Saskatchewan Premier Scott Moe announced the province’s intent to cease collecting the carbon tax on electric heat.

This move, aimed at extending fairness in carbon tax application across the province, follows the federal government’s exemption of home heating oil from the carbon levy, which Moe criticized for disproportionately benefiting Atlantic Canada.

In a video posted to X (formerly Twitter) on Thursday, Moe and Jim Lemaigre, the Saskatchewan Party MLA for Athabasca and a key advocate for northern communities, announced that the exemption would be introduced on January 1, 2024. 

“We are going to need to determine who is heating their home with electricity and then estimate the percentage of their power bill that is being used for that heat,” Moe explained. 

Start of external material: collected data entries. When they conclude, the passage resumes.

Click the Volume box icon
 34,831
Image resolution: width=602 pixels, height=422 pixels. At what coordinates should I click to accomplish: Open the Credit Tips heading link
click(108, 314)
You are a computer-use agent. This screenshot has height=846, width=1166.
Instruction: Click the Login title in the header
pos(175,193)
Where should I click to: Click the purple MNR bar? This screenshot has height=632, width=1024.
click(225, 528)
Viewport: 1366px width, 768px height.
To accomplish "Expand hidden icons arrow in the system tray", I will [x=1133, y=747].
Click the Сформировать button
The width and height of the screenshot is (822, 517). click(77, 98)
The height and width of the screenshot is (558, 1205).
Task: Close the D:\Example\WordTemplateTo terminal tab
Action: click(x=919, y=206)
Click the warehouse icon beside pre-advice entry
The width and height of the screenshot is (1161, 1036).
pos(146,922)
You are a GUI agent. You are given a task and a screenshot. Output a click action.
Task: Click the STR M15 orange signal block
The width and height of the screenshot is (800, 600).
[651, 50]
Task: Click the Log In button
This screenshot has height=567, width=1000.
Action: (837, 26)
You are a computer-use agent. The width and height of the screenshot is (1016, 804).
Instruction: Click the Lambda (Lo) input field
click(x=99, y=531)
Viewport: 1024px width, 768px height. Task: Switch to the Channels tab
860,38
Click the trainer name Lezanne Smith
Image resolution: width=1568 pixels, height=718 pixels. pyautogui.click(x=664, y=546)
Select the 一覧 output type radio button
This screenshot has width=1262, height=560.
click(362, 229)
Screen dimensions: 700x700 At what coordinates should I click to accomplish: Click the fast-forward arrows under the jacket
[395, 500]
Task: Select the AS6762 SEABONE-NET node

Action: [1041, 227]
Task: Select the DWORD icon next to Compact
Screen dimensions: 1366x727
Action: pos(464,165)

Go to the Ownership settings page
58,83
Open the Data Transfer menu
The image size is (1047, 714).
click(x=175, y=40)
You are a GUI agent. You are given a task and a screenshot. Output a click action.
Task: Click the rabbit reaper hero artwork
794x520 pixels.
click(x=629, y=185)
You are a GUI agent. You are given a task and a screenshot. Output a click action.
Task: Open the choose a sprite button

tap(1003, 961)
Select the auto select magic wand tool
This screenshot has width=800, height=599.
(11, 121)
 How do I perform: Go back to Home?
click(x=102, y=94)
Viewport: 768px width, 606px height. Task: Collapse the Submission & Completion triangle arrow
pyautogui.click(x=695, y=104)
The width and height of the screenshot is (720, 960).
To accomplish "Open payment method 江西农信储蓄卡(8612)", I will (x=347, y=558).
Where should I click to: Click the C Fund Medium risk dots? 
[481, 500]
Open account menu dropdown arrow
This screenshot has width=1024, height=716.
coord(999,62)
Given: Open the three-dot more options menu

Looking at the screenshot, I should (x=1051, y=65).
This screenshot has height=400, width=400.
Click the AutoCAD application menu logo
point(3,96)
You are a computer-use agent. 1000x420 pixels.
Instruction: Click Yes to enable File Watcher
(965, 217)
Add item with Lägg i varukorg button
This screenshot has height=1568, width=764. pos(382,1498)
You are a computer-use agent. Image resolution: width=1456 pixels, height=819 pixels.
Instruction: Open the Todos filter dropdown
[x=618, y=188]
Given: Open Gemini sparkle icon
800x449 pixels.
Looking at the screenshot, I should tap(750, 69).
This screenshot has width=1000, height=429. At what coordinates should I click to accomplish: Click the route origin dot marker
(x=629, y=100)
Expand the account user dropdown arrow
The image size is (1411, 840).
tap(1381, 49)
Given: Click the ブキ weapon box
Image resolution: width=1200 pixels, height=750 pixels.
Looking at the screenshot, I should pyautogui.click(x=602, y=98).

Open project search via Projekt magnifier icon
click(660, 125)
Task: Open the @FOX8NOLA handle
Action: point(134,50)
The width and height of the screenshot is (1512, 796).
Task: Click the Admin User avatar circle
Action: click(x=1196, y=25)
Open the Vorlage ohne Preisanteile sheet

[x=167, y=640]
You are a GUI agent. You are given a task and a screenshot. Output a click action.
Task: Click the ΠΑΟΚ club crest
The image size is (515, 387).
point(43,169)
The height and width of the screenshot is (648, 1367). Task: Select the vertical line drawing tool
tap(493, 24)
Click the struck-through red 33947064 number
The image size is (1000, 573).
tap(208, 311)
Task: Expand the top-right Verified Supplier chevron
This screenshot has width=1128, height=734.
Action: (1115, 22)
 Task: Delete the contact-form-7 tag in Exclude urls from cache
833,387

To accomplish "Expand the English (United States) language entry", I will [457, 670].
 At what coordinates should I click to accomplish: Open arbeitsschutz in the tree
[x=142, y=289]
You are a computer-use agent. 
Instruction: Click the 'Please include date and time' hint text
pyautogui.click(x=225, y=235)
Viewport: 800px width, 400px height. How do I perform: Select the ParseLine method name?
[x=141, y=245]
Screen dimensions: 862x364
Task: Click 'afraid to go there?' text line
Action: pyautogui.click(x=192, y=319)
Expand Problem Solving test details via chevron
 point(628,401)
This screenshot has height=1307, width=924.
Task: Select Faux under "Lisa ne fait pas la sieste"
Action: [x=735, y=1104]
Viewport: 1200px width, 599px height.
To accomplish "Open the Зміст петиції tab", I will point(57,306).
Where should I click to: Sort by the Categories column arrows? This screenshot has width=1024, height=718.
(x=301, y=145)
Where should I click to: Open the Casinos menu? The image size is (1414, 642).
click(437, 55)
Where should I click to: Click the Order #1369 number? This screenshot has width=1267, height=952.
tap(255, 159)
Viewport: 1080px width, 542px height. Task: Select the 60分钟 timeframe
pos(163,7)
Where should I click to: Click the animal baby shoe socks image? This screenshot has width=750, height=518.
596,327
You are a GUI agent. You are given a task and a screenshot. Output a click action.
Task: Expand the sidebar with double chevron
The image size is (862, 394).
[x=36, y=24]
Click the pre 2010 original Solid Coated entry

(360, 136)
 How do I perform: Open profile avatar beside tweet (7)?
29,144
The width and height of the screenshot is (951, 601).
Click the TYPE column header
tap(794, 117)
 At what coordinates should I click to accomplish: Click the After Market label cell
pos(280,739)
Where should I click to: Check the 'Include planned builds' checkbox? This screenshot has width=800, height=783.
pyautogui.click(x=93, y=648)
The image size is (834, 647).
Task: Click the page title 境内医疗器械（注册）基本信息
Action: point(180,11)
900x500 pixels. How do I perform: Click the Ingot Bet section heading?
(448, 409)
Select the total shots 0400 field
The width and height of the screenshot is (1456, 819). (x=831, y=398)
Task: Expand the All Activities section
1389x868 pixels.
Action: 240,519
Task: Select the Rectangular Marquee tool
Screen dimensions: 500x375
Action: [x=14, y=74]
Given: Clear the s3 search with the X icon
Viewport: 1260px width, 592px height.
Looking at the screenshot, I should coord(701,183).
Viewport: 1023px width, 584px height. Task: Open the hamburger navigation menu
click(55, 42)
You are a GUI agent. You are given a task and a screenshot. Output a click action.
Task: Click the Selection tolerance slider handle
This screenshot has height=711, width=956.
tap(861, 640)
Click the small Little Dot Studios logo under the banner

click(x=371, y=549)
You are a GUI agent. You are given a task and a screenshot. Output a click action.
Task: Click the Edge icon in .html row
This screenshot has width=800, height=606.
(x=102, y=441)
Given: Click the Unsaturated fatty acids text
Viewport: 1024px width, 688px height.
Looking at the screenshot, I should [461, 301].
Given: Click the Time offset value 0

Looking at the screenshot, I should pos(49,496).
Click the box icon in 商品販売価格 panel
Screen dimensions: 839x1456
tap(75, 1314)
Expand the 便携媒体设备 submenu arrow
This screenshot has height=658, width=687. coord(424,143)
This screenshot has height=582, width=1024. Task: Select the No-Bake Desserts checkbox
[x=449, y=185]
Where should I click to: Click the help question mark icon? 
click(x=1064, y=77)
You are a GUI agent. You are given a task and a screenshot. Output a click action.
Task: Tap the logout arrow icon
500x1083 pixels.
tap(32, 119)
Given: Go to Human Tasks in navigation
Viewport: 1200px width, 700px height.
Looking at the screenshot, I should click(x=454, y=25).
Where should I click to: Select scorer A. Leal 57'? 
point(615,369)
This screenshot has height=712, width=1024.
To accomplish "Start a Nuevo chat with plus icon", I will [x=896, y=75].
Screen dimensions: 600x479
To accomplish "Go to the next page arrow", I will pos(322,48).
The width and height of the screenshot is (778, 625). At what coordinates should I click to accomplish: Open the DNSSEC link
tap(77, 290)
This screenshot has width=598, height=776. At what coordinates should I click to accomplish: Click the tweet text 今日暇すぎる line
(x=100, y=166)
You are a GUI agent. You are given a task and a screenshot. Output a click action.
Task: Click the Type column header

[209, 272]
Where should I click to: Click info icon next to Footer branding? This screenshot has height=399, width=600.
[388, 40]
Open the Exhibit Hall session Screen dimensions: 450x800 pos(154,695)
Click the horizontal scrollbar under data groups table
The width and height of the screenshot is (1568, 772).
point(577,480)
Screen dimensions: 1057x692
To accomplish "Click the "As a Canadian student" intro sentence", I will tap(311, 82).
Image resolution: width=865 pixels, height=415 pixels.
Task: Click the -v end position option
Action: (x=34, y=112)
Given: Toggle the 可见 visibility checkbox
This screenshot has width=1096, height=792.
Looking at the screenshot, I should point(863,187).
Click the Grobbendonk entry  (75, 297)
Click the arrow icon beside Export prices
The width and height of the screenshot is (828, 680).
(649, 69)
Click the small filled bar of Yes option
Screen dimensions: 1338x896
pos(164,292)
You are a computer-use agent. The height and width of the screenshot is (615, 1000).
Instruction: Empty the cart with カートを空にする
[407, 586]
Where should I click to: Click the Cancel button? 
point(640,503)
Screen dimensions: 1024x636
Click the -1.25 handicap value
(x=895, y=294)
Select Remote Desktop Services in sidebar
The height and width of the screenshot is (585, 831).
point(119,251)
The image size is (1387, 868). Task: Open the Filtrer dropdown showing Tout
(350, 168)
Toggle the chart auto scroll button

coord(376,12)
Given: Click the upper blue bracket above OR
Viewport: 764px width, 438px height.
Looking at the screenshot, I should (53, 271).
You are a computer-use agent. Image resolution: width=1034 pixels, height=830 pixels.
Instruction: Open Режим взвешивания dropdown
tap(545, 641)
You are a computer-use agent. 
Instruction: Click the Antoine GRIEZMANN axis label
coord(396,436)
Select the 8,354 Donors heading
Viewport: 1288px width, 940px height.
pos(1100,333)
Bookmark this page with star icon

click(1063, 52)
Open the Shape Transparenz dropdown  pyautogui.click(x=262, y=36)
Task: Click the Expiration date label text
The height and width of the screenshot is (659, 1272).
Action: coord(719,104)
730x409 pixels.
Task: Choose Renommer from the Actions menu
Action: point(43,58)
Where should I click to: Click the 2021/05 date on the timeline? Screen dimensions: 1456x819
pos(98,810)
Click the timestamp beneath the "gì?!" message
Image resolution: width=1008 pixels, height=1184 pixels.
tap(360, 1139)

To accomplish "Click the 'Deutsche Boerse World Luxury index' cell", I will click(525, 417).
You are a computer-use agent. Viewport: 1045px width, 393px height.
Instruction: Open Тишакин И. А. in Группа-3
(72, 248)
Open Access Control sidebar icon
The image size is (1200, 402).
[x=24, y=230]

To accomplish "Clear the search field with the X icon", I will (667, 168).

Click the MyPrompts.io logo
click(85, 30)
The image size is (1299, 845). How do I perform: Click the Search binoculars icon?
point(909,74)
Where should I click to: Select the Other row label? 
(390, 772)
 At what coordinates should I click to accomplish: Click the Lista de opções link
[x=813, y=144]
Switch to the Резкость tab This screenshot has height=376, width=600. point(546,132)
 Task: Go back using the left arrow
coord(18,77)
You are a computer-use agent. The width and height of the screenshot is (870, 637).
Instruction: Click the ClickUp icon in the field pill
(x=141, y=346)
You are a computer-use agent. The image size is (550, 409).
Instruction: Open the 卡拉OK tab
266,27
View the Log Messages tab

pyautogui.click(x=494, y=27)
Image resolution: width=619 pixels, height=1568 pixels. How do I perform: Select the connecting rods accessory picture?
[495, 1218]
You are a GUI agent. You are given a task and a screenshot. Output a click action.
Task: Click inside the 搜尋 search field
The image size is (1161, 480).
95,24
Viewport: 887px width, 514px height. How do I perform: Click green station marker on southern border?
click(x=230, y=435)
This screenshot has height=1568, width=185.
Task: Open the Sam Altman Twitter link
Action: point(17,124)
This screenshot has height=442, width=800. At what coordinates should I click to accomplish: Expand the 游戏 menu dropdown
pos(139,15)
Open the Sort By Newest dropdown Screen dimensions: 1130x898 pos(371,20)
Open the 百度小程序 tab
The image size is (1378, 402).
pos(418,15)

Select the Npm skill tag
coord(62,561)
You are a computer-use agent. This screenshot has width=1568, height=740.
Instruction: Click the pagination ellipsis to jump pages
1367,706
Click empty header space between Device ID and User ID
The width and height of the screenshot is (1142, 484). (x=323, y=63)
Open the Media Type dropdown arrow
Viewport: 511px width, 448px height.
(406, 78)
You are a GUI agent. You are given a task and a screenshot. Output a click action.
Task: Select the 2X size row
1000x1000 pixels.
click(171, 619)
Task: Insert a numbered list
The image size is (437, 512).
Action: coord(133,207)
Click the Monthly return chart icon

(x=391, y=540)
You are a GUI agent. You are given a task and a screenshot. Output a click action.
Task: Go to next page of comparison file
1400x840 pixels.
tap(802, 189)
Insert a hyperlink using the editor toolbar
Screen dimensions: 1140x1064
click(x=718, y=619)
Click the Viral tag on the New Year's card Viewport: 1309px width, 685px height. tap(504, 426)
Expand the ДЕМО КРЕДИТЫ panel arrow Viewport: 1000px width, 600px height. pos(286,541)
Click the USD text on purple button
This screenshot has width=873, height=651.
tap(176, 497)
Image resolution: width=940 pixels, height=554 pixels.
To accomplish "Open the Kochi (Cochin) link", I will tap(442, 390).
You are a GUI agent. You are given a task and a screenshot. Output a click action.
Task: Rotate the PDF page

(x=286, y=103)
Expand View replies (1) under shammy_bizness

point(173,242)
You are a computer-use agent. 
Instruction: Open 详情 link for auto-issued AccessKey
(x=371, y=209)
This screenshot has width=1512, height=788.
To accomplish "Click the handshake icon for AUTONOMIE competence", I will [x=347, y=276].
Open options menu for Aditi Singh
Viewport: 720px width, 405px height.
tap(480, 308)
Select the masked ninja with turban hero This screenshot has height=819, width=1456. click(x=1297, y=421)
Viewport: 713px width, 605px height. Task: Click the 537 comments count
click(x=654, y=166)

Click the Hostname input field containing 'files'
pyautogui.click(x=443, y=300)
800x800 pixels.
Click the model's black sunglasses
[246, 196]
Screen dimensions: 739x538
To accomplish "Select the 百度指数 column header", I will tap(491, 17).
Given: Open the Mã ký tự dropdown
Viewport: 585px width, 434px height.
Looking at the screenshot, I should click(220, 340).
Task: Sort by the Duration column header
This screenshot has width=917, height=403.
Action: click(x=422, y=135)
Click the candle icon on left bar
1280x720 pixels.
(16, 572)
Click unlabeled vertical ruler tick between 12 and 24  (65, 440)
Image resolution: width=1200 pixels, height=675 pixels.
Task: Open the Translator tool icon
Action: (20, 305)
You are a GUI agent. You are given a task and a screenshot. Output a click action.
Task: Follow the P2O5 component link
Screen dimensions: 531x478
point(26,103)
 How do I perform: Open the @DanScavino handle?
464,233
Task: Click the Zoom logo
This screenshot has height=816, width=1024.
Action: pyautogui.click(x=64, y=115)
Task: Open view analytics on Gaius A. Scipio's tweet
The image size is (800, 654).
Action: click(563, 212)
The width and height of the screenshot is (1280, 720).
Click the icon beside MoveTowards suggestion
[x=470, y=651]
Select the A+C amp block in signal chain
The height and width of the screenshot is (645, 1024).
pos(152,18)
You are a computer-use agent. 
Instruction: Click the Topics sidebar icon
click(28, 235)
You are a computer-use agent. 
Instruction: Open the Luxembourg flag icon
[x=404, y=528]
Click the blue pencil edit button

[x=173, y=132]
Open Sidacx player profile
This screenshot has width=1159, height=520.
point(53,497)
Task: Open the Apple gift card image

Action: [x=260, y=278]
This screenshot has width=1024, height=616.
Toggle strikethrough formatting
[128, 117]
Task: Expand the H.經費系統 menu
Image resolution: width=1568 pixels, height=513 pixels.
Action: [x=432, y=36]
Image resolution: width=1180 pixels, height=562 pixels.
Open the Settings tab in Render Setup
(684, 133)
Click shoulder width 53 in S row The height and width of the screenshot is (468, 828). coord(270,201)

He added that the government will work out the details, but the important thing to note is that the carbon tax exemption will be extended to everyone in Saskatchewan who uses electric heat.

The decision comes as a relief to many Saskatchewan residents, particularly those in the northern regions, where electric heat is an everyday necessity. 

Lemaigre, highlighted the unique challenges faced in these communities. 

“Unfortunately, northern Saskatchewan and communities like La Loche, Black Lake, and Stony Rapids don’t use natural gas to heat their homes. Many still use electric heat,” he said.

Approximately 85% of Saskatchewan residents heat their homes with natural gas, with the remainder relying on electric heat and other sources. The Premier’s announcement is a significant step in addressing the concerns of this 15%, bringing them in line with the majority who benefit from natural gas heating.

The shift in policy aligns with broader provincial opposition to federal carbon pricing.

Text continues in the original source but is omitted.